With the 1217, Rivera said Daimler is taking aim at products from Isuzu, Hino, International and Foton, all of which offer Class 6 cabovers in Mexico.

In Class 8, the 2528 also faces competition from Hino and International, in addition to a COE offering from Volkswagen.

Rivera was quick to note that both trucks are being positioned in a way that will not detract from Freightliner’s current Class 6 M2 and Class 8 Cascadia models. “The M2 has been recognized in our market as a premium product market. We are not bringing in this truck to compete with our own trucks. We are bringing it in to compete with other trucks in the market. The same is true for the Cascadia.”

What we are doing is working with customers and teaching them about real cost of operations — how this product is going to be productive most of the time, not just on the purchase price.

Flavio Rivera, president and CEO of Daimler Trucks Mexico

These Freightliner cabovers are entering a domestic freight market that Rivera said is forecast to grow from an expected 552 metric tons in 2017 to 593 million in 2018 and 608 million by 2020, and which is currently dominated by trucks; Rivera said 80% of the freight delivered in the country is hauled by truck.

Some of those trucks have been in service for a while; according to Rivera, Daimler forecasts that the average truck on Mexican roads is 18 years old.

“Renewing trucks is not an easy task in our country,” he said, noting that financial considerations among the country’s traditionally cost-conscious buyers prevent more frequent replacement activity. With competitors entering the market with low-priced options, Rivera said that Daimler is making the case to customers that total cost of ownership must also be considered.

“The Mexican market is sensitive price-wise,” he said. “What we are doing is working with customers and teaching them about real cost of operations — how this product is going to be productive most of the time, not just on the purchase price. They can see this truck as a long-term investment.”

Rivera noted that current government incentives do not do enough to help carriers defray the cost of new trucks. Given the combination of an aging nationwide fleet and expected growth in the freight market, Rivera told Transport Topics that the company is making the case to the Mexican government that a more generous slate of incentive programs could help Mexican carriers update their fleets.

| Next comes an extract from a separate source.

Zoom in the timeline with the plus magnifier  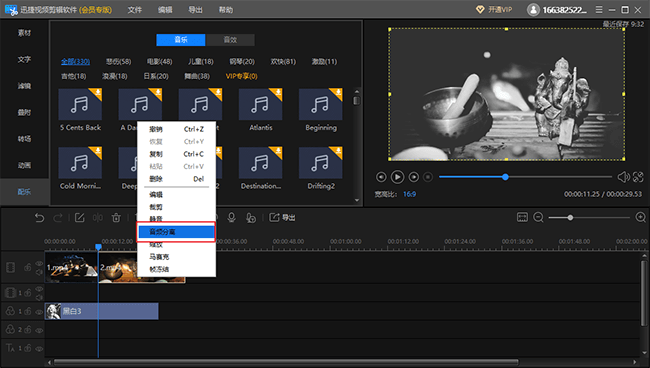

Those new trucks also will have cleaner-burning engines than those older models still on the road; starting in January 2019, Mexico will begin a phased-in adoption of Euro 5 emissions standards, bringing its trucks more in line with those sold elsewhere in the world. Some of the nation’s fueling infrastructure will need to catch up with availability of ultra-low sulfur diesel, but that work is ongoing, and Rivera expressed confidence that Mexico’s fueling stations will be ready when the phase-in begins.

This move to cleaner global emissions standards coincides with the country’s economic relevance globally; it maintains 46 trade agreements with other countries and regions. And 6.3% of the country’s gross domestic product is tied to truck manufacturing alone. “It really is a significant player in our economy in Mexico,” he said. The country is the eighth-largest producer of trucks in the world, Rivera noted.

But it is more than trucks driving the country’s projected growth in freight tonnage; manufacturing is big business across many industries in Mexico — Rivera cited electronics as an examples — and he expects that activity to keep the nation’s truck market thriving.

“As long as that continues, we are going to have a close relationship with the truck market,” he said.